DOS. Cae la tarde del domingo y Juvencio arriba a la milpa con su yerno Leandro y su hija chiquita Albina. Hora improbable para la actividad agrícola. ¿No dicen que en domingo hasta dios descansaba?

 Entre los tres encienden una hoguera más ritual que utilitaria a orillas del sembradío que verdea. Por encima de los cerros, la tarde larga ya pardea. Así que a rimar jilotes a puro golpe de imaginaria tea. Albina sigue a los varones en su trabajo, ociosa juega con dos gordos abalorios atados a un hilo en sus dos extremos. Menea la muñeca, las bolas chocan y el aire se inunda del rápido amarillo del chisporroteo.

 Juvencio conoce el momento crítico del estiaje. Debe desyerbar al máximo, soltar al riego los remanentes de agua de la cisterna antes que la tierra propague su sed a la milpa. Y será el sereno, pero esta inflexión de la sequía coincide siempre con que la Cruz de Mayo acaba de pasar.

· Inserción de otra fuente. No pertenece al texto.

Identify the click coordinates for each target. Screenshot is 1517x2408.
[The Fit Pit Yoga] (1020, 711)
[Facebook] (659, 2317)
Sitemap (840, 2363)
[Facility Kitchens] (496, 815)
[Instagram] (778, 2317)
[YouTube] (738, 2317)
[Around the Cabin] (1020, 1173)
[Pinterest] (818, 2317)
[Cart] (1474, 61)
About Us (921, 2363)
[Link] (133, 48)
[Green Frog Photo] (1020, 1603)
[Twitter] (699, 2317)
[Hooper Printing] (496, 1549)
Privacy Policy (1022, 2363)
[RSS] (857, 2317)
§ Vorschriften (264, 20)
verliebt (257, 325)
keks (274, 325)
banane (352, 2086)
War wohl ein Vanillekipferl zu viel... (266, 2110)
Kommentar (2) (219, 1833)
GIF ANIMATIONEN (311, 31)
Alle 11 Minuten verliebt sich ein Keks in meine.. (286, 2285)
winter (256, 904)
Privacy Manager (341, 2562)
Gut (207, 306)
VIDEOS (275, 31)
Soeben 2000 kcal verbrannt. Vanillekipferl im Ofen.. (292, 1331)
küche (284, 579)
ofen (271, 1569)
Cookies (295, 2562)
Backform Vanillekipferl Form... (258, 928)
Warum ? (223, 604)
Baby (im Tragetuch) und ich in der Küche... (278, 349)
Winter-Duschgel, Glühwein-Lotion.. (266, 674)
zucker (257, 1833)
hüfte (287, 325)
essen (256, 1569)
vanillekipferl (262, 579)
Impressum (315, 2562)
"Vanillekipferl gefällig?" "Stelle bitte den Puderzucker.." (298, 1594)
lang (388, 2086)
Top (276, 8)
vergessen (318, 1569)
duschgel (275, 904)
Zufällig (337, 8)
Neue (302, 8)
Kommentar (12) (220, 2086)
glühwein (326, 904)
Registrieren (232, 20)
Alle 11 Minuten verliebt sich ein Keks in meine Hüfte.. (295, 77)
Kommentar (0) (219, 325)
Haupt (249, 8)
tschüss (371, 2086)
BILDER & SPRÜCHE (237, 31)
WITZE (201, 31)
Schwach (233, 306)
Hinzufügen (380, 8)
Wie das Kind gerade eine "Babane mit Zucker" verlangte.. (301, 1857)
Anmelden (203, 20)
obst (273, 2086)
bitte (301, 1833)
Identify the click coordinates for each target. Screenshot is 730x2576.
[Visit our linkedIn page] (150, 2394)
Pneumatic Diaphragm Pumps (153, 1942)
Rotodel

 Ya su agüelo sancochaba sus reservas de esperanza la tarde del día cinco. Y el agüelo de su agüelo había derrotado a los franchutes el único año de su vida que no cuidó la sed de su maizal, hace 140 años. Todos los demás cincos de mayo los dedicó, como Juvencio ahora, a resfrescar los incipientes maizales para la cosecha por venir. Aunque cayera en domingo, ahí sí ni dios.

 Y chac-chac-chac, el juguete de Albina, las sombras crecientes del atardecer, los años de antes y después, que chocan. En el seco ambiente, arrojan al aire del anochecer pequeñísimas centellas. Los surcos oscurecen de agua. La niña moja sus pies descalzos. Juvencio lleva sus manos a la cintura, contempla la brotante promesa de la parcela viva. "Ojalá así siga", dice para sí pero lo oyen Leandro, ojiabierto, sereno, y Albina echando chispas.